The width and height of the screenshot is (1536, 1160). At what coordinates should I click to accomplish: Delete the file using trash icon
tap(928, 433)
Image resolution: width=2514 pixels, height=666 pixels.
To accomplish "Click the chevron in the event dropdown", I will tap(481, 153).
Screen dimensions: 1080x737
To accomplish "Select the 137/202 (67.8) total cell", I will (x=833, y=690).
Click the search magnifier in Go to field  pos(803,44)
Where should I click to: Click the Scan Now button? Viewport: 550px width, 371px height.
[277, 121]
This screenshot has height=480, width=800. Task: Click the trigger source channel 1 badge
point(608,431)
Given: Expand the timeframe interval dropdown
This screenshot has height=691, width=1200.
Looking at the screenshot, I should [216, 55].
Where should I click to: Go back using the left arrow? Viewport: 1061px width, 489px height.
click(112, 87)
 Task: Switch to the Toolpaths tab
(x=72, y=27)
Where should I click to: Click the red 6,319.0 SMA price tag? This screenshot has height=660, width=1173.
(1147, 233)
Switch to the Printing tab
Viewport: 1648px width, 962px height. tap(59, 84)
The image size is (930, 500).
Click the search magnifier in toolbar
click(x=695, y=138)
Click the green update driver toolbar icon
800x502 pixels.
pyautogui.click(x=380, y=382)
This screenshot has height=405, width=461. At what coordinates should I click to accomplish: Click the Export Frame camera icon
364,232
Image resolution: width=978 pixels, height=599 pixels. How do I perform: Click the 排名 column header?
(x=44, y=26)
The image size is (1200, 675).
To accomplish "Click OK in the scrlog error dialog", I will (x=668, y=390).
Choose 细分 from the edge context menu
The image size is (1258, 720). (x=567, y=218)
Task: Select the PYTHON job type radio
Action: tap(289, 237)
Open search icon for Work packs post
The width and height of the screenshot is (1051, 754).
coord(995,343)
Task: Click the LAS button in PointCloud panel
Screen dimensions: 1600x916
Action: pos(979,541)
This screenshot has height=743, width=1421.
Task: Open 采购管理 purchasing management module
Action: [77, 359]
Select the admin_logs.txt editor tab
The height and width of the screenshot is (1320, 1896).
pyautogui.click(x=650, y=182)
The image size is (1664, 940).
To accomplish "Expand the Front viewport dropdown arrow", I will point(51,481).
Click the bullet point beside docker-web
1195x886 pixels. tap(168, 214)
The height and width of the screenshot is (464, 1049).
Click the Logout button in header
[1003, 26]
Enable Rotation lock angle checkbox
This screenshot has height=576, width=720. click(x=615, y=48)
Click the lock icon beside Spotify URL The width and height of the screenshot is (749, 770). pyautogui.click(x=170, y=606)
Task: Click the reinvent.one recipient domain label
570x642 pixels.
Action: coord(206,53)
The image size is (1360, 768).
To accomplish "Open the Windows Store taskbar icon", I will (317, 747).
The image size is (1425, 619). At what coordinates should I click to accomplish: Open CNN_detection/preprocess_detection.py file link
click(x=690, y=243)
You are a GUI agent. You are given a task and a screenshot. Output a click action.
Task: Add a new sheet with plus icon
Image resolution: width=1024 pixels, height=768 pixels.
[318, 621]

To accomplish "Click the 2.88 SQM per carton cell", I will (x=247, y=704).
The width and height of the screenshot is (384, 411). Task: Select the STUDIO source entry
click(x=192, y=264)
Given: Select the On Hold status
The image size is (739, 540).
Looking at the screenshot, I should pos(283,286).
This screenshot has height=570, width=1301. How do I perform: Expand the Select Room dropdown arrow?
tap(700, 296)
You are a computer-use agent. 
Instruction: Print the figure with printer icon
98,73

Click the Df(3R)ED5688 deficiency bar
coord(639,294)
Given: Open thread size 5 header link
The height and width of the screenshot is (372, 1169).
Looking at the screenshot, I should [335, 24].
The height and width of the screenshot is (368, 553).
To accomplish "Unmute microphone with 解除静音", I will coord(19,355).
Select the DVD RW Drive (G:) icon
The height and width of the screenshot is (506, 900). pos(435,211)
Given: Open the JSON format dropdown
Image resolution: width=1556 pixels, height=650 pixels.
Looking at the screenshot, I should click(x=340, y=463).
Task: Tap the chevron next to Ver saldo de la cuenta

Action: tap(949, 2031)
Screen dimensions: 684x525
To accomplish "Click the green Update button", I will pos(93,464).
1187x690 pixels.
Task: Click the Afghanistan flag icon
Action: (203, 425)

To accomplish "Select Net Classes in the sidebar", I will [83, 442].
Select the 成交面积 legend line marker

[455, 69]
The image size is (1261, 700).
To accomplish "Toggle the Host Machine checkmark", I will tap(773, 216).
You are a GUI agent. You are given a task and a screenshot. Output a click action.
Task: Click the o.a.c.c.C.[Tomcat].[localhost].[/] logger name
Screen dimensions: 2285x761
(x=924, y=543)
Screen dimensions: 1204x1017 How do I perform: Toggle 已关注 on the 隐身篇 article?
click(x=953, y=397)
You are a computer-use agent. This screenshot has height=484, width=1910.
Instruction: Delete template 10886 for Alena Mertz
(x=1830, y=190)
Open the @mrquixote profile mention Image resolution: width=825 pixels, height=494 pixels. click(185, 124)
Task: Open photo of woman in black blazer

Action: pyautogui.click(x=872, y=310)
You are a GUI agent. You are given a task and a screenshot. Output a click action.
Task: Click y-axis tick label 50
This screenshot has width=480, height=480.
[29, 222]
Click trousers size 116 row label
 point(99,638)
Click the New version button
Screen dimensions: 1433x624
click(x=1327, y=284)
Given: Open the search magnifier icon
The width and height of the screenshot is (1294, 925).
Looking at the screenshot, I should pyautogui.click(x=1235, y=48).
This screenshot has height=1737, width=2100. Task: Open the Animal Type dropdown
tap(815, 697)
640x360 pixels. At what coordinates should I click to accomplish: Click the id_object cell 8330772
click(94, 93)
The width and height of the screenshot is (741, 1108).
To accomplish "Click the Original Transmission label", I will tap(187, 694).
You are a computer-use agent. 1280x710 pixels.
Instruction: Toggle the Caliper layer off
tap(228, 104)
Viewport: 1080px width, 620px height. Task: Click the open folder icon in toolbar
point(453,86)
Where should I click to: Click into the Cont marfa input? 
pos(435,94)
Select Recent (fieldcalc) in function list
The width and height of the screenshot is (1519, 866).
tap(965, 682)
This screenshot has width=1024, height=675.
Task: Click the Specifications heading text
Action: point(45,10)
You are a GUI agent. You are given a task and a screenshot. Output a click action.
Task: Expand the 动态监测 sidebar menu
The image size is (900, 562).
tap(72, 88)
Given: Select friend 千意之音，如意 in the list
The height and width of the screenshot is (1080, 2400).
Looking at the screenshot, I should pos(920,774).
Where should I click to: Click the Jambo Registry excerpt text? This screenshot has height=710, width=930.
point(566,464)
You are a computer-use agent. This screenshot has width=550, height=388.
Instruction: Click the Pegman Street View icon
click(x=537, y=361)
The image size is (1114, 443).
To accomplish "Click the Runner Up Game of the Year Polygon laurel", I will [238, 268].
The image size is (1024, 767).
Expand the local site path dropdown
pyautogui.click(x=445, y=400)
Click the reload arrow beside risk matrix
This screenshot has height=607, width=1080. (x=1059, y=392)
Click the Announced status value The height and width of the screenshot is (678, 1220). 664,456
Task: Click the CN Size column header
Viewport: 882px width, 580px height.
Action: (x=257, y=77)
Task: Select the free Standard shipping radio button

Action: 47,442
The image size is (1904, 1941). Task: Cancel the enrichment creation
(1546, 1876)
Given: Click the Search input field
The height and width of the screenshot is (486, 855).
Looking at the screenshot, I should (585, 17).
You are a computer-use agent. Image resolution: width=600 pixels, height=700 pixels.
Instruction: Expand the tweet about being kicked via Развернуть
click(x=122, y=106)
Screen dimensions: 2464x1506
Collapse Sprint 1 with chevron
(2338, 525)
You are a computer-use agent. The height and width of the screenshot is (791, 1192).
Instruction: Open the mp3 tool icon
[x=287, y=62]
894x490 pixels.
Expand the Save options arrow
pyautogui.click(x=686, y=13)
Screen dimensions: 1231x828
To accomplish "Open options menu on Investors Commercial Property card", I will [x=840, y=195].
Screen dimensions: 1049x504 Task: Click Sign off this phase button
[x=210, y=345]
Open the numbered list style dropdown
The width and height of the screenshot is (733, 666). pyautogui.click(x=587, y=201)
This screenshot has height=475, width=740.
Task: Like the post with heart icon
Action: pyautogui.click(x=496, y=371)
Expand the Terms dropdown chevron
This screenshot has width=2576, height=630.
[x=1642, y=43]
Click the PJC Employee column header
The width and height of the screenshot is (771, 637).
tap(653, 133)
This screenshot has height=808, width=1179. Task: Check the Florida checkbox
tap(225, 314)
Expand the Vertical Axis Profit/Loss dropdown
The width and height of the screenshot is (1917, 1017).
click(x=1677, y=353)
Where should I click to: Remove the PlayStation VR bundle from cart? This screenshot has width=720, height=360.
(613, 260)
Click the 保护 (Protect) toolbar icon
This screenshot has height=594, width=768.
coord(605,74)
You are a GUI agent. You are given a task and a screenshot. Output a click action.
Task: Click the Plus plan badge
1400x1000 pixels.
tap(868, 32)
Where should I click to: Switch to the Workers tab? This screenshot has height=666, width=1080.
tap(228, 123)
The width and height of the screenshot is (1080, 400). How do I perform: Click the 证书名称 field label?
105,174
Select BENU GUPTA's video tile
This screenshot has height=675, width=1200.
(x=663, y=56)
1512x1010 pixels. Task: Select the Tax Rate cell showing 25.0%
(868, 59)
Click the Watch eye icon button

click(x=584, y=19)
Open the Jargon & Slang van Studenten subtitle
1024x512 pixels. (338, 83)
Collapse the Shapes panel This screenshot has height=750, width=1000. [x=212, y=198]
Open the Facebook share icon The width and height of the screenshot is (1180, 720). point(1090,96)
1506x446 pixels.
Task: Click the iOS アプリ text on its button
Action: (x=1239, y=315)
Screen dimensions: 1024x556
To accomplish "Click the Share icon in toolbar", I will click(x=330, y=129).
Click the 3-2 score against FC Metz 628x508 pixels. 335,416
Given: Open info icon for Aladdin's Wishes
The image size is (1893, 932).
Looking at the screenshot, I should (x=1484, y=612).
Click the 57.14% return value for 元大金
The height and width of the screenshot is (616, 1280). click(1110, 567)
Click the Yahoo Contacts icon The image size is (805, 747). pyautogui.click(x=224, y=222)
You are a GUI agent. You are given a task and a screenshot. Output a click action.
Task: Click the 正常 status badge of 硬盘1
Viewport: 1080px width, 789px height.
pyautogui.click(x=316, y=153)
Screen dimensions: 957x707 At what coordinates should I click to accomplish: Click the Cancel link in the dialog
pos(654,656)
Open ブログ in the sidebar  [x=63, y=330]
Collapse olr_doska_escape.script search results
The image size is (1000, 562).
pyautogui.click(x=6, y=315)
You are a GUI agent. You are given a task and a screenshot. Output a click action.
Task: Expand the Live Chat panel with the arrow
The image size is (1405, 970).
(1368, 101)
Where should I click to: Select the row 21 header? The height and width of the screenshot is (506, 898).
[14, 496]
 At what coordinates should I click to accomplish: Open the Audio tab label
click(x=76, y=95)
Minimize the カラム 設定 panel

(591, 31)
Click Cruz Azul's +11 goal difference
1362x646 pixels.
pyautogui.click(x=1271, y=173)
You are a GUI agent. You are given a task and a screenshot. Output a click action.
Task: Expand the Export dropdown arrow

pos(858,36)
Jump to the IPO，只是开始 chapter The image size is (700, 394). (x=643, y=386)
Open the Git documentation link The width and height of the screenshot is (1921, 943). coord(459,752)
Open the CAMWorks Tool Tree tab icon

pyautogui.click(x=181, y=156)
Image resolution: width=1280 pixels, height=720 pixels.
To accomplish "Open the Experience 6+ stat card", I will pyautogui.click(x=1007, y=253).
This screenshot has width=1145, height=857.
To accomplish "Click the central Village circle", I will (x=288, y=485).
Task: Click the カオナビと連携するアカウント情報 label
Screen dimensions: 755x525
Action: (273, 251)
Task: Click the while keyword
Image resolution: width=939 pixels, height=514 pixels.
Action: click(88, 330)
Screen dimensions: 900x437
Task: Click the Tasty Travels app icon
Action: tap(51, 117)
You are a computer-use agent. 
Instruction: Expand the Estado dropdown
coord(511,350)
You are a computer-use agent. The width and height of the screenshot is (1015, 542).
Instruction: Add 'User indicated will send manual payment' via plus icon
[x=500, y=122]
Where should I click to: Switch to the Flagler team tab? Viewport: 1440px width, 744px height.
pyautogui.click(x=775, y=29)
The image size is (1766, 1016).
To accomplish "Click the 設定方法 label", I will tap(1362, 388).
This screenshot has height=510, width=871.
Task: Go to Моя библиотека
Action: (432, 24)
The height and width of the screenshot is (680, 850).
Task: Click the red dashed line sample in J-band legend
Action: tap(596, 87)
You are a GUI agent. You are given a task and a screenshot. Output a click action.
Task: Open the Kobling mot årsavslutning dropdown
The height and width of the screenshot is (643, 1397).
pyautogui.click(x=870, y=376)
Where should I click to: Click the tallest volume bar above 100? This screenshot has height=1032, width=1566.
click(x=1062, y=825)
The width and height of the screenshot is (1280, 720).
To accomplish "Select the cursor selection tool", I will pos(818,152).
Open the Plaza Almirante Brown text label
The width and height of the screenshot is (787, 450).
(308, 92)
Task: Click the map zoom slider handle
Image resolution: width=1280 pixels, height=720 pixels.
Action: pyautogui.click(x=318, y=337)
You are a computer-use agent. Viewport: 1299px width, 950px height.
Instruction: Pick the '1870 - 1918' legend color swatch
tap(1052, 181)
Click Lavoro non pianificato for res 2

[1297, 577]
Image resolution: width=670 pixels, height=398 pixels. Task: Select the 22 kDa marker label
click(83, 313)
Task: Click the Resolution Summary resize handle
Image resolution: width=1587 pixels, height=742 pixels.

-------------------------

- _What to work on_: Find every line above where the word "card" occurs, and copy that line.

- _Written answer_:
To accomplish "Open options menu on Investors Commercial Property card", I will [x=840, y=195].
To accomplish "Open the Experience 6+ stat card", I will pyautogui.click(x=1007, y=253).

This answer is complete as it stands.